Pig should support a more efficient merge join against data sources that
natively support point lookups or where the join is against large, sparse
tables.
----------------------------------------------------------------------------------------------------------------------------------------------------------
Key: PIG-2293
URL: https://issues.apache.org/jira/browse/PIG-2293
Project: Pig
Issue Type: New Feature
Components: impl
Affects Versions: 0.9.0
Reporter: Aaron Klish
The existing PIG merge join has the following limitations:
1. It assumes the right side of the table must be accessed sequentially -
record by record.
2. It does not perform well against large, sparse tables.

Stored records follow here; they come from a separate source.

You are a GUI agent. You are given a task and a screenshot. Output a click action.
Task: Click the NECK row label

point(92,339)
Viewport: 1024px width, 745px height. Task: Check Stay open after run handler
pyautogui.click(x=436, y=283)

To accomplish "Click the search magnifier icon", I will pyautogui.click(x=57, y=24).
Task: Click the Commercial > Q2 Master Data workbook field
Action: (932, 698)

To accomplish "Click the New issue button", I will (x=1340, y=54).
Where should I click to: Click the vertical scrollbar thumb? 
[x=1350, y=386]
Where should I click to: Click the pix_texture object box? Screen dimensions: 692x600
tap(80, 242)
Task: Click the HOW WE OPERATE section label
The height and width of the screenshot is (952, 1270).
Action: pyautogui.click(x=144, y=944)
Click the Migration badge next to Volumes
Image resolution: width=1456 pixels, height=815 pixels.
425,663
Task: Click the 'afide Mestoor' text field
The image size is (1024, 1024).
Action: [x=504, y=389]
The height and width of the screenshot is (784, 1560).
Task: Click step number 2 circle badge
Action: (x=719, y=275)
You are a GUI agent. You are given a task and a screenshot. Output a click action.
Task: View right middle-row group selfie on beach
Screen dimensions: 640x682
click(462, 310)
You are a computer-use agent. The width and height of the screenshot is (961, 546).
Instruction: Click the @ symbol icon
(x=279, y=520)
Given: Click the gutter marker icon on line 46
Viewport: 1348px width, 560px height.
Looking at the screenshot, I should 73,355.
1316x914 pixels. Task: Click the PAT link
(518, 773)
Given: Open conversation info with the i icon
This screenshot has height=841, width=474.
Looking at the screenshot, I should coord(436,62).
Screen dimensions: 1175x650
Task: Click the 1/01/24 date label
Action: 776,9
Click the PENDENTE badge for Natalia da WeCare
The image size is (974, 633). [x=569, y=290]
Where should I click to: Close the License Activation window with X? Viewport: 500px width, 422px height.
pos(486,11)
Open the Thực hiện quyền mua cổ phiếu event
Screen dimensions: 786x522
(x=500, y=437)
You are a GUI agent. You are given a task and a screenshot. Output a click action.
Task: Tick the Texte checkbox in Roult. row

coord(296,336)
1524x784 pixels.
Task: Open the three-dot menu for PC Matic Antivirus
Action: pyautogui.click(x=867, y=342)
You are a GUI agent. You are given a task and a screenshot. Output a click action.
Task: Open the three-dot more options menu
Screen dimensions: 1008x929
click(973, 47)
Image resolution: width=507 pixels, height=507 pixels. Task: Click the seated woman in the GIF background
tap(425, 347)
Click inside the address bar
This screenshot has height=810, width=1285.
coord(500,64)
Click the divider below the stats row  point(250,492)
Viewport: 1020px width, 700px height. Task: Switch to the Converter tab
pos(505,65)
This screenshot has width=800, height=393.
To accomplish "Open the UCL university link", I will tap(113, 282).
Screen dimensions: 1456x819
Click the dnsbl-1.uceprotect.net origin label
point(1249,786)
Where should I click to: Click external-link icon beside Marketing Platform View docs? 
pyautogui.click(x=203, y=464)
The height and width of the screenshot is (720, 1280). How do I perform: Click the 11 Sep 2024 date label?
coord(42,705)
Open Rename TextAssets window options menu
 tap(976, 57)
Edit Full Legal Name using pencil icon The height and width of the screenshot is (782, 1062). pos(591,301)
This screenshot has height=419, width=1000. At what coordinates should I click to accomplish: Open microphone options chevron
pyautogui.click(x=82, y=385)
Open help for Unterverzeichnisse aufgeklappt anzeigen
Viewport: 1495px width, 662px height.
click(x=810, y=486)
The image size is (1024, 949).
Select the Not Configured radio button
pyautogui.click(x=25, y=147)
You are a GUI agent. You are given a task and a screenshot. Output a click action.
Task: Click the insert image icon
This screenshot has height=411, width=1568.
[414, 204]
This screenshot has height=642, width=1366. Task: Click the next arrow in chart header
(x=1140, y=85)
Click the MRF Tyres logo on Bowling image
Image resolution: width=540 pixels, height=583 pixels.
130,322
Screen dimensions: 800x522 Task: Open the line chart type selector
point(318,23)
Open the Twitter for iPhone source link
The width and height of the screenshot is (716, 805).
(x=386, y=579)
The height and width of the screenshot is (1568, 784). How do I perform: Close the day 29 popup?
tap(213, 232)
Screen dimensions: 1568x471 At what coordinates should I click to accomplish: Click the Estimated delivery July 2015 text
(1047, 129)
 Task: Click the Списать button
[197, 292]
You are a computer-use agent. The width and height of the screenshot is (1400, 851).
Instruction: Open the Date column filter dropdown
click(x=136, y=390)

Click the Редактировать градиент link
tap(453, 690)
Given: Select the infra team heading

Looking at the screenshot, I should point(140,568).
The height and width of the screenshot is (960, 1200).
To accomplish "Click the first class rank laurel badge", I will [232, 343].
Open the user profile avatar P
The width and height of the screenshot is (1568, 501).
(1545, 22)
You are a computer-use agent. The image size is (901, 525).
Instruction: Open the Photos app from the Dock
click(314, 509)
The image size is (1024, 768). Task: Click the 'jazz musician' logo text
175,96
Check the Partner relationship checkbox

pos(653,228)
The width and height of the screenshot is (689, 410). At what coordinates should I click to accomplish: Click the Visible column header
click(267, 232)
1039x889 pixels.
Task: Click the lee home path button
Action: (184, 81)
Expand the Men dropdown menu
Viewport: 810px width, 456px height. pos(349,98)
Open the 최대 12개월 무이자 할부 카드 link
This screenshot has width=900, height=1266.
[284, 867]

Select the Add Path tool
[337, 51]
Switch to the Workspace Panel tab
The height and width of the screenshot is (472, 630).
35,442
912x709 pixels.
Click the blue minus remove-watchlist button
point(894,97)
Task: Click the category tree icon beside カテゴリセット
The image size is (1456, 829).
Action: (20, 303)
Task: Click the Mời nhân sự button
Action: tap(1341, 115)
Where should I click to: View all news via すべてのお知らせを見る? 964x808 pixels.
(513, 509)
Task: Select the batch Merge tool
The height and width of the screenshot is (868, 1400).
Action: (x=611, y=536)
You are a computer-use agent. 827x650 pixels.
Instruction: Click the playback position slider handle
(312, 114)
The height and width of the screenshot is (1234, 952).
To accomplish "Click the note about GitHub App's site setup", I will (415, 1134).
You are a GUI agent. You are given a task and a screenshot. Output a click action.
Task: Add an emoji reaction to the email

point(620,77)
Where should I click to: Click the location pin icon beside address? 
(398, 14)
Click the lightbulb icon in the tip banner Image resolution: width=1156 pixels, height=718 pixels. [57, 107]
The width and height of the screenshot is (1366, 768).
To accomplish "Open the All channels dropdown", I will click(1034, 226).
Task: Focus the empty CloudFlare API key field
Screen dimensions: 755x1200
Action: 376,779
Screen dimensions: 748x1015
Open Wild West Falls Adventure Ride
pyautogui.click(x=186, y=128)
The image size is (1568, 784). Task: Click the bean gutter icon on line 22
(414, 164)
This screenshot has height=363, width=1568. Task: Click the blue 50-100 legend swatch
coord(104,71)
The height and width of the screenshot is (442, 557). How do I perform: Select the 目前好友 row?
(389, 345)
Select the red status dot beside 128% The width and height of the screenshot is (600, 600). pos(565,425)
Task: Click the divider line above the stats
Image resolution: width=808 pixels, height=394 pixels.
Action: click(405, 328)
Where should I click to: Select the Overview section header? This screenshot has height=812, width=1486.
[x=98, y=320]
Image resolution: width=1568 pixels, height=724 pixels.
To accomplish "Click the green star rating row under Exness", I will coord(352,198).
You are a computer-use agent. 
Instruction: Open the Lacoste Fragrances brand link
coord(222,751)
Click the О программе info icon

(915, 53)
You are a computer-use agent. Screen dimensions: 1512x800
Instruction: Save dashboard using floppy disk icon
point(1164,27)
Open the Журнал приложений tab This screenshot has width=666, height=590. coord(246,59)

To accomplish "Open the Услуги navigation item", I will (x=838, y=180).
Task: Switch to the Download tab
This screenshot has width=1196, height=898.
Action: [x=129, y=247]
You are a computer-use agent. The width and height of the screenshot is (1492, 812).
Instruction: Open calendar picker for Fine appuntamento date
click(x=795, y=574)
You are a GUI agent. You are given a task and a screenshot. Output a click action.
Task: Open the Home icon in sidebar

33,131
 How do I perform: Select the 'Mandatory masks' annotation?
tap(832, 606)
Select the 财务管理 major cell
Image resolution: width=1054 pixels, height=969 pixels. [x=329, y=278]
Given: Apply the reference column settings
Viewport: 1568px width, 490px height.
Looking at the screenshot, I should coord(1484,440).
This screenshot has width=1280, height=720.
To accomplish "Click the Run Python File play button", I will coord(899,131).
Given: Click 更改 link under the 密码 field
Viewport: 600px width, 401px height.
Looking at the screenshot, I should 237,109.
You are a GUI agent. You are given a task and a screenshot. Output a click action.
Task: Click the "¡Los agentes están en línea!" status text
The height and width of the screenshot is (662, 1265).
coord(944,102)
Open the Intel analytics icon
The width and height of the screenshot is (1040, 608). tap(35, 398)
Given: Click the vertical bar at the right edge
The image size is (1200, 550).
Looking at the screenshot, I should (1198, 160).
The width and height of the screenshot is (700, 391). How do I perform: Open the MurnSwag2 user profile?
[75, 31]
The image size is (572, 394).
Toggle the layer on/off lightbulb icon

The current implementation of the merge join introduced the interface
IndexableLoadFunc. This 'LoadFunc'
supports the ability to 'seekNear' a given key (before reading the next
record).
The merge join physical operator only calls 'seekNear' for the first key in
each split (effectively eliminating splits
where the first and subsequent keys will not be found). Subsequent joins are
found by reading sequentially through
the records on the right table looking for matches from the left table.
While this method works well for dense join tables - it performs poorly against
large sparse tables or data sources that support
point lookups natively (HBase for example).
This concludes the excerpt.